The arguments of the appellants were that real estate companies have separate economic projects, and therefore, insolvency proceedings should be initiated against the specific project and not the corporate entity.
Further it was submitted that initiating corporate insolvency and restructuring proceedings would be unfair to viable projects and would defeat the purpose of value maximisation as contemplated under the Insolvency and Bankruptcy Code, 2016.
The arguments of the respondents were that the IBC contemplates corporate debtor insolvency, and therefore, initiating project-wise insolvency and restructuring proceedings would be against the provisions of the code.
The NCLAT observed that there is an evolving jurisprudence that recognises the unique nature of real estate insolvency, especially with respect to the classification of homebuyers as financial creditors.

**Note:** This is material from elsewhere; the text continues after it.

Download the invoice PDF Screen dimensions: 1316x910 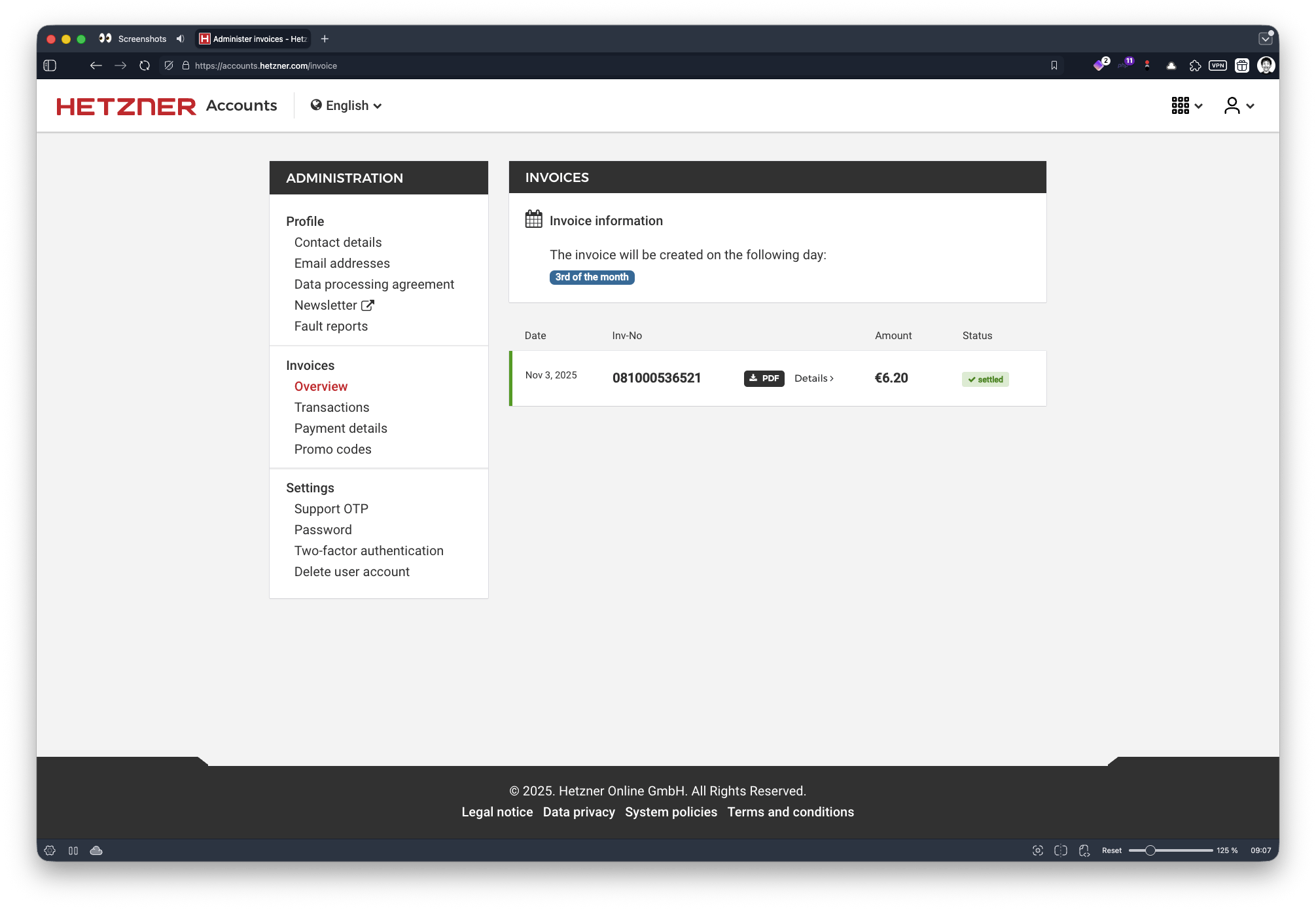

The Tribunal referred to its earlier precedents where project-wise resolution was allowed to strike a balance between the interests of the stakeholders. Although the Bench of the National Company Law Appellate Tribunal comprising Justice Ashok Bhushan (Chairperson) and Barun Mitra (Technical Member) was of the view that,while the IBC, 2016 ordinarily provides for insolvency at the level of the corporate debtor in the case of real estate projects particularly those which have been affected by financial distress at the group level such as IL&FS defaults may perhaps call for a refined approach.
Value maximization and protection of homebuyers’ interest are of paramount importance under the IBC regime. Therefore, the necessity to evaluate the feasibility of a project-specific CIRP mechanism was underlined.
Hence, the appeal was allowed with a direction to the adjudicating authority to examine the viability of insolvency proceeding only at the level of the specific project and to ensure that solvent and independent projects are not dragged into the insolvency resolution process. It was affirmed that insolvency resolution must continue to remain flexible and pragmatic and in consonance with the broader intent of IBC to balance stakeholder interests with value maximization.